# Chevy engines IE: 396's in GTO ???



## art_p (Oct 24, 2013)

I am making this inquiry for my buddy who is not too computer savvy... 

What we want to know is were Chevy 396 Engines installed in Canadian GTOs.. He had a 65 GTO back in the day but is running a 1988 GTA Firebird right now.. He went to a Pontiac show in Saratoga NY a couple of years ago and there was an older (Year unk) GTO there that had supposedly been constructed in Canada (Perhaps Toronto).. The car had what looked like a 396 Chevy engine in it... Was is stock that way or an enine swap... The owner said it was born with that engine.. Thanks in advance..


----------



## ALKYGTO (Mar 29, 2010)

I know Canadian Pontiacs were different from the U.S.A versions but not sure there were any GTO's built with Chevy engines. That said the Canadian version of the GM A body to my knowledge was called a Beaumont and they made an SS version and that had a BB Cheby in it. If I recollect correctly they looked more like the Chevelle with a different grill and tail lights and had a Pontiac like interior.

Other models were the Acadian (Chevy II) and Parisiene (More like a Bonneville) and there might be others.


----------



## 05GTO (Oct 6, 2004)

The Tempest line was not produced in the Oshawa plant until 1970 at which time less than 2,000 GTO's were manufactured. Supposenly all GTO's were exported to the N.E. US and were built with the Pontiac 400 or 455.

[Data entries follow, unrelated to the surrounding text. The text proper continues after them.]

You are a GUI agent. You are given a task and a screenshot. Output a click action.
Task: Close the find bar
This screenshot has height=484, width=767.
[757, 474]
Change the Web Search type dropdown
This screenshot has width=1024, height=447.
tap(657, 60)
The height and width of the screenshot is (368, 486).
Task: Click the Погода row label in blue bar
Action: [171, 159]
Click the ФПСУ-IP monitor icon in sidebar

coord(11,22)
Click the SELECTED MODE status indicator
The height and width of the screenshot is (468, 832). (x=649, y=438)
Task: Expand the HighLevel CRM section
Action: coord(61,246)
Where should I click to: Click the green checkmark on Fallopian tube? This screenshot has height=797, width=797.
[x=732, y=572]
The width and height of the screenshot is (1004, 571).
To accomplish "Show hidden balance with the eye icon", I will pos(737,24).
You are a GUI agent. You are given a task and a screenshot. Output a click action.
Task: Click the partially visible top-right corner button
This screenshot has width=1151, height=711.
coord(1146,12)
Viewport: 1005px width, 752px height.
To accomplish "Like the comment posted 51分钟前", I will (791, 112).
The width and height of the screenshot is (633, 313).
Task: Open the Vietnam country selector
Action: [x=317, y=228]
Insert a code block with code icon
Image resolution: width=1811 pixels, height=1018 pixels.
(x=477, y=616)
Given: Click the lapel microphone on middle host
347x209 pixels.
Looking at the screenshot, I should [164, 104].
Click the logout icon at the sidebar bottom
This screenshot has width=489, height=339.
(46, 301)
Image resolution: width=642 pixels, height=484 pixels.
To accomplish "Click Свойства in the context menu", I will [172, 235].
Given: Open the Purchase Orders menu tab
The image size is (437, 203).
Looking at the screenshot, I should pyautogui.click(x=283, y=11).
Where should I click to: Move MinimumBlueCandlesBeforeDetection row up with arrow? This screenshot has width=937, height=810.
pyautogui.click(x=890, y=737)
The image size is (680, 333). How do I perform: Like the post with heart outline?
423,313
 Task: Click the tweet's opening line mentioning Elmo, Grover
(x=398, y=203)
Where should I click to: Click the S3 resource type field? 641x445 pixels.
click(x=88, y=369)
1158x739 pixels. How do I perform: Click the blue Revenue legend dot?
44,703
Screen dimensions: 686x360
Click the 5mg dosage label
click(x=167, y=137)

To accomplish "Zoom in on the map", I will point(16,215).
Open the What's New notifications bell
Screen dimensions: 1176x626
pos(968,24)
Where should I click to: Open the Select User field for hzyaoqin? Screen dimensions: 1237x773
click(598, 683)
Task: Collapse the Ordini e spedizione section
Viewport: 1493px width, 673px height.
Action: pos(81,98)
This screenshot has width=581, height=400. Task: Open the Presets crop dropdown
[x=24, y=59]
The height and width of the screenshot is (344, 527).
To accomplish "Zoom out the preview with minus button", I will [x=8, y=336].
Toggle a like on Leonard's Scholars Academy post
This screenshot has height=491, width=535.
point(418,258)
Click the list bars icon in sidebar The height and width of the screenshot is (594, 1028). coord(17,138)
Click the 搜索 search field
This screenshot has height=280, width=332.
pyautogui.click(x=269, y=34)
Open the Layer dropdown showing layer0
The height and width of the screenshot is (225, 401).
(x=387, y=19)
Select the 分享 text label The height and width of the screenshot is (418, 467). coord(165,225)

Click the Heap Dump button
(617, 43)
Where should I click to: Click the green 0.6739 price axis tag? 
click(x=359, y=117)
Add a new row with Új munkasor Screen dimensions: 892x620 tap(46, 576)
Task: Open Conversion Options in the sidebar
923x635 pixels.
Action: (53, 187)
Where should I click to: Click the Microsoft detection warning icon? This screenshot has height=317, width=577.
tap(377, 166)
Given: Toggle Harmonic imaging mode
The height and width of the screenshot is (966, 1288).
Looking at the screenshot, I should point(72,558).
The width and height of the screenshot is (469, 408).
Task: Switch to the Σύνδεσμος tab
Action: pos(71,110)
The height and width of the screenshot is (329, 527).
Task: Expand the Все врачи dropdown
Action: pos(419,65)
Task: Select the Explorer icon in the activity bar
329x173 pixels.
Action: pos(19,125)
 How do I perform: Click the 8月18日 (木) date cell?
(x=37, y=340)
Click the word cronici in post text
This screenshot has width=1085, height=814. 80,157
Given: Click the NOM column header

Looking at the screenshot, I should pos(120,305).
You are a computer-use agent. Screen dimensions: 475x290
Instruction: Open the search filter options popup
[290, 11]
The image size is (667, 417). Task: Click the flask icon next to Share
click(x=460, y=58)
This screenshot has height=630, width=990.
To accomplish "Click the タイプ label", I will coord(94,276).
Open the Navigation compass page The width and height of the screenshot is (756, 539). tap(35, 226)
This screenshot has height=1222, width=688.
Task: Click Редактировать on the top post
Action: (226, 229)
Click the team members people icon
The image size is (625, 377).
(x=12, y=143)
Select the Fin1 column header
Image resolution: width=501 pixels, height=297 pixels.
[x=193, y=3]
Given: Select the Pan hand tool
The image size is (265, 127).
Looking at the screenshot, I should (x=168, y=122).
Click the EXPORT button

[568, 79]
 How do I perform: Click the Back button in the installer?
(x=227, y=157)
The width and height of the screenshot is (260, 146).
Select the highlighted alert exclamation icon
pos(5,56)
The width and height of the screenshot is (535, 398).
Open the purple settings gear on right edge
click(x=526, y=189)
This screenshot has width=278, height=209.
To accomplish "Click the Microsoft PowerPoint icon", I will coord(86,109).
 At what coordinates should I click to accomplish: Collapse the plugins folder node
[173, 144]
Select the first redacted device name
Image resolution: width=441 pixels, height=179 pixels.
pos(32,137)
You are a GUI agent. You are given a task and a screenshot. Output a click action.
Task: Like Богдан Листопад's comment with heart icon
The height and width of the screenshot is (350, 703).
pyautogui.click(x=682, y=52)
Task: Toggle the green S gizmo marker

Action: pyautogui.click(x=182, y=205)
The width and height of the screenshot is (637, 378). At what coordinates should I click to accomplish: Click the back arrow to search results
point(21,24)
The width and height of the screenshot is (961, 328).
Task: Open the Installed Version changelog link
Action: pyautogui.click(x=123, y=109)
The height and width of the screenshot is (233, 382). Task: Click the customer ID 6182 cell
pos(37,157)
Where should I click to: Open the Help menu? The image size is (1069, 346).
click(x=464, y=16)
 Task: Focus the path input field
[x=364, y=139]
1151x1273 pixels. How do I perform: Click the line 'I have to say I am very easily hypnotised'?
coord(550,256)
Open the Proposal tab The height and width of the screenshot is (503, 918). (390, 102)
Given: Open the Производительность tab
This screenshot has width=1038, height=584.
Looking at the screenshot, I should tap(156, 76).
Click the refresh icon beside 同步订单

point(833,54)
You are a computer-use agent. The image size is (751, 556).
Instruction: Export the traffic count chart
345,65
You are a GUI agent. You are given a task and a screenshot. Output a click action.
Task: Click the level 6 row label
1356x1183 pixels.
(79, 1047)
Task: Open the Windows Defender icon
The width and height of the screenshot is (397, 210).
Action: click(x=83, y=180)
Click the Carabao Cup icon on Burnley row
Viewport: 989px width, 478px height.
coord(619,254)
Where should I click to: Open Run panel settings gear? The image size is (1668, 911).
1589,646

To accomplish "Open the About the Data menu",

Here is a registry of the Pontiac a-bodies built in Oshawa post 1970;

CP post 1970 canadian pontiac registry - Canadian Poncho


----------



## silversport (Mar 23, 2007)

GM Canada did have a car back in the day (1966 or '67) that appeared to be part Chevelle and part Tempest/Lemans with a 396 Chevrolet engine...It was called Beaumont (sp) but it appeared more Chevelle but for some parts and a split grill...Musclecar Magazine did a story on it some years back...

http://classicrecollections.files.wordpress.com/2012/11/dsc_5860_72v.jpg

http://en.wikipedia.org/wiki/Beaumont_(automobile)

Bill


----------



## geeteeohguy (Feb 2, 2008)

I agree. Have never seen or heard of a Canuck GTO.....Just a Beaumont, which was a Chevy Malibu with a strange, Pontiac type split grille. And a Chevy engine. Strange looking duck...saw one two years ago at a car show. I have seen Canadian Parisienne's, which are Bonnevilles with different trim, and they came with BBC engines. Pretty much all Canadian Pontiac cars in the '60's had Chevrolet powerplants, from the straight 6 to the big block. A definite bummer.


----------



## rexs73gto (Nov 25, 2012)

The GTO was not built in Canada , the only way you could get a GTO in Canada is if it was bought in the USA & brought in at a later time. The beaumount was the only car close to the GTO which came with a chevy engine in it. It could have come with a small or big block at that time. The chevy engine plant was /is in Canada so most all the Pontiacs that were built in or sold in Canada were chevy powered as the Pontiac engine was a big up charge to get in any Pontiac back then & even up until 77.


----------



## PontiacJim (Dec 29, 2012)

rexs73gto said:


> The GTO was not built in Canada , the only way you could get a GTO in Canada is if it was bought in the USA & brought in at a later time. The beaumount was the only car close to the GTO which came with a chevy engine in it. It could have come with a small or big block at that time. The chevy engine plant was /is in Canada so most all the Pontiacs that were built in or sold in Canada were chevy powered as the Pontiac engine was a big up charge to get in any Pontiac back then & even up until 77.


The GTO was indeed manufactured at the Oshawa, Canada factory. I owned a 1970 Judge made in Canada. It had the Ram Air III & 4-speed. According to the Canadian Pontiac Registry there were 1866 GTO's made in 1970. 288 Judges were exported to the US. Appears that the Lemans was also made in 1971, '72. 73' as well as the GTO for 1973.


----------